The late Fazlur Rahman once remarked: “Obligation and rights are the obverse and converse of the same coin.”
To use it as a currency, one cannot cut them into two. Mutually inseparable and indispensable, the one obviously cannot subsist for any length of time without the other.
Written in the late 1980’s, his Major Themes of the Qur’an further noted that, the Qur’an primarily exhorts mankind to a strong sense of moral responsibility instead of merely demanding rights.
According to Fazlur Rahman, this significant Qur’anic clarity should prompt crucial consideration, that a comprehensive sense of responsibility can very well take care of all human rights, whereas the converse is not true.
Indeed, as he observed, a society that begins to understand rights in terms of permissiveness, or defiance of the Divine Law, spells its own inevitable doom.

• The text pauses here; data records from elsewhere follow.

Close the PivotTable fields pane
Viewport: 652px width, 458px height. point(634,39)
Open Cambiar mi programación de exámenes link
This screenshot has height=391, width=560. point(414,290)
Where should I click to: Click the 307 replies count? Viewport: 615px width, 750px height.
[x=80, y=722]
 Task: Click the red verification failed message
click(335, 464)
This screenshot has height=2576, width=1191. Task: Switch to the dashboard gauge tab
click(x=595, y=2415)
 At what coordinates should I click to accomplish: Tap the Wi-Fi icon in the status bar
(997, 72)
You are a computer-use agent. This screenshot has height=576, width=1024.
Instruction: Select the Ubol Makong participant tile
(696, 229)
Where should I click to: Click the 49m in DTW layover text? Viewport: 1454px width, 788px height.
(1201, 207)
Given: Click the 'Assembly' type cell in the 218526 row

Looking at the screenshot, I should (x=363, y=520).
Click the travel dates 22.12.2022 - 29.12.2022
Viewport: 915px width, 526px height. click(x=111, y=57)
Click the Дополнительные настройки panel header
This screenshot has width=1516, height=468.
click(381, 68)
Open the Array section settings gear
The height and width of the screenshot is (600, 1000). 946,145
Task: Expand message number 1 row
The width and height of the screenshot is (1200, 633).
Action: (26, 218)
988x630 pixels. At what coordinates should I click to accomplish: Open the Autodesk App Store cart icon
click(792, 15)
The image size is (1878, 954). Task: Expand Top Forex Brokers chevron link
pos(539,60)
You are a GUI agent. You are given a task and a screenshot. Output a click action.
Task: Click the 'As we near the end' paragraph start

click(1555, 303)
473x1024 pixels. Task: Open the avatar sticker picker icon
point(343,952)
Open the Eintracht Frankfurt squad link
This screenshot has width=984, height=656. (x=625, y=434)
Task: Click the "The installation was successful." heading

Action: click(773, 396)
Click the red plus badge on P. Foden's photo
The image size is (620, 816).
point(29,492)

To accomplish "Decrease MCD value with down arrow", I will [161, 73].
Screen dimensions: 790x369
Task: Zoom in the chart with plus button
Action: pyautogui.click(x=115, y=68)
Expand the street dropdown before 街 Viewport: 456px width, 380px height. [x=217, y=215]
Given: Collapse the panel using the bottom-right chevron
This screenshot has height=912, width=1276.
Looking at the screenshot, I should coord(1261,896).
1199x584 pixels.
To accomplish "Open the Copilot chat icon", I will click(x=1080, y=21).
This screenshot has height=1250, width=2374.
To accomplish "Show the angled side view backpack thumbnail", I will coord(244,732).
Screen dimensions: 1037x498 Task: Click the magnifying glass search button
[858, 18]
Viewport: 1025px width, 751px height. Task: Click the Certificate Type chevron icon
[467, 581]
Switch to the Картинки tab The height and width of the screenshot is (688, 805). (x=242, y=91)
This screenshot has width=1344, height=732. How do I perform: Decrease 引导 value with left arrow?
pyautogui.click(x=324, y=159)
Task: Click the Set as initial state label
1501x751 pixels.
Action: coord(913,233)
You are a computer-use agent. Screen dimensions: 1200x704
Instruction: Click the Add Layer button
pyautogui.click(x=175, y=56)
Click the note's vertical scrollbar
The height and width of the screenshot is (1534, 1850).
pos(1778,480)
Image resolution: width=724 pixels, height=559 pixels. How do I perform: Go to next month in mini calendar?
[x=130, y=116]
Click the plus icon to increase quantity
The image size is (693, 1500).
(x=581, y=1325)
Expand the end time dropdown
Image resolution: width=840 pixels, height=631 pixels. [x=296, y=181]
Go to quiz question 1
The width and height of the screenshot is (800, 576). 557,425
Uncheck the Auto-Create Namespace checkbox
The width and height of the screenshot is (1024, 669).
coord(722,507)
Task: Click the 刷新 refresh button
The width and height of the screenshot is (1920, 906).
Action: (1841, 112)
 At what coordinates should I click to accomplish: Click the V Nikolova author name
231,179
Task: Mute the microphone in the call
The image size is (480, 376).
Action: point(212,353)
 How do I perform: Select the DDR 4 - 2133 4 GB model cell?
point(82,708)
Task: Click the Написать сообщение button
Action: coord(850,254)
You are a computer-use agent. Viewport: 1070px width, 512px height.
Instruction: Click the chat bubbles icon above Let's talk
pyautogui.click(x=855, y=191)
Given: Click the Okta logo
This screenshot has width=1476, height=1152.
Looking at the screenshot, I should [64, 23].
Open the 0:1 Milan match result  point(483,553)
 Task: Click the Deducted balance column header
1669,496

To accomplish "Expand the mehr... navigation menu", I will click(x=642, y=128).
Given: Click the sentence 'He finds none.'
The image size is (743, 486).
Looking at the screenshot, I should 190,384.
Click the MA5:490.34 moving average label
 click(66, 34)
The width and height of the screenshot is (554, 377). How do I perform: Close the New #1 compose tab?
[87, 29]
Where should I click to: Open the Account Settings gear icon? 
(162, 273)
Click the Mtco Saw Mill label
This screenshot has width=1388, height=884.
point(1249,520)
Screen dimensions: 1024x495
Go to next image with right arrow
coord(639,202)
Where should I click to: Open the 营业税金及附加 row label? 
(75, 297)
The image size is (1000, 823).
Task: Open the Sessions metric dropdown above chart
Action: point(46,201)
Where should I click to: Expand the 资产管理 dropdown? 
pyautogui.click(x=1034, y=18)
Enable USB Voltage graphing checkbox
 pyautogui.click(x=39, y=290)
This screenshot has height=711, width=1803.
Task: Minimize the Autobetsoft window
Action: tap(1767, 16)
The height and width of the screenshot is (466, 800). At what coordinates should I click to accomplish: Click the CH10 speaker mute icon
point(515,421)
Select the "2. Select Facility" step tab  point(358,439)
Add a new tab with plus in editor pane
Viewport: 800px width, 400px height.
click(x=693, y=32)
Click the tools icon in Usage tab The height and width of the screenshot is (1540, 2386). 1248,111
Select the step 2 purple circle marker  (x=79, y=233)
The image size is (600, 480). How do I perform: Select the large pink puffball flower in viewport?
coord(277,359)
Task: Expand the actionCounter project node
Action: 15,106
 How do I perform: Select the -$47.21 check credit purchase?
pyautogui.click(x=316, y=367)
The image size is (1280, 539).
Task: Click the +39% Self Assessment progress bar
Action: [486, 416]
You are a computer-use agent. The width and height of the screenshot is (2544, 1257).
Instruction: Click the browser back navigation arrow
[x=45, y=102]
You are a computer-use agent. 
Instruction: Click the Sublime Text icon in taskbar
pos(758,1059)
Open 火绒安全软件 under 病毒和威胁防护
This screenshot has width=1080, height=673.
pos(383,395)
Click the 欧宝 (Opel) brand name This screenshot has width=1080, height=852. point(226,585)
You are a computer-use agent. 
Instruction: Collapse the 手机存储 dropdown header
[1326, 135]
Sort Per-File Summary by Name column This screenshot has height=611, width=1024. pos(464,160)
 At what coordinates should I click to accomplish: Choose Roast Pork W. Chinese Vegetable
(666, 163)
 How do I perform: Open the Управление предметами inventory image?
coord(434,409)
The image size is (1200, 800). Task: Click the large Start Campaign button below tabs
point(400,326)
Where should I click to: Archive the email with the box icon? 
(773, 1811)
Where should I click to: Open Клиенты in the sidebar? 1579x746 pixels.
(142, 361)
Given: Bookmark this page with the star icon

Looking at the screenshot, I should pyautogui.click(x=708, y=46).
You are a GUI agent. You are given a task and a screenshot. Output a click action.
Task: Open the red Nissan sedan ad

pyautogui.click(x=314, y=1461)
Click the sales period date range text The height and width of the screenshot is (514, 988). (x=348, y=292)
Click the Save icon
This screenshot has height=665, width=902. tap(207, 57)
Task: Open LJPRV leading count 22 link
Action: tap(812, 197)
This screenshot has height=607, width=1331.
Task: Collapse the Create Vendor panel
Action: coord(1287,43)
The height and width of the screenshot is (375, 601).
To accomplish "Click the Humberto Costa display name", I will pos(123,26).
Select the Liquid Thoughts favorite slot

This is because submission to the law of God brings harmony to one’s natural inclination, or fitrah; opposition to it brings no other than discord. “No one in Islam has a right to do wrong-to do wrong is injustice (zulm), and this is not a right,” according to renowned scholar, Prof Dr Syed Muhammad Naquib al-Attas.
In a well-known hadith regarding the first and foremost responsibility in Islam, the Prophet Muhammad stated that, “the pursuit of Knowledge (al-‘Ilm) is obligatory upon each and every Muslim.”
Here, it is incumbent to unravel some concerns pertaining to the aforementioned hadith’s chain of transmitters.
Although there were some scholars who were of the opinion that because a few deficient narrators were involved in transmitting this hadith it is therefore considered a non-established (ghayr thabit) or weak (da‘if) hadith, other erudite luminaries such as al-Muzani (d. 175/791) considered it a well-authenticated (hasan) hadith by virtue of the fact that there were various chains of narrators for it.
Moreover, in the evaluation of Jalal al-Din al-Suyuti (d. 911/1505) in the al-Ta‘liqah al-Munifah, this is a rigorously authenticated hadith (sahih) as he found out that it had been transmitted by way of around fifty chains of transmissions.
Be that as it may, it is to be noted that there are various other, more important considerations in order to do justice to this issue. Whether the chain of transmitters renders this hadith sahih, hasan or da‘if is never an issue of grave importance for the aforementioned erudite scholars throughout the history of Islamic scholarship.
Indeed, it has been fundamentally accepted in the Islamic sciences that, it is not logically impossible for a sound text of the Sunnah to be related correctly even by a transmitter with poor memory, or one unknown to the person who recorded the hadith.
According to the same principle, a weak hadith cannot simply be equated with false or forged hadith.
Specifically in this regard, as recorded by among others Ibn ‘Abd al-Barr al-Andalusi (d. 364/1071) and al-Nawawi (d. 676/1277) in his Fatawa, as far as the text and the meaning of this hadith is concerned, it is rigorously authenticated (sahih).
In effect, all genuine Muslim scholars, without exception, are in consensus and accept and commit to the aforementioned purpose and meaning of the foregoing hadith.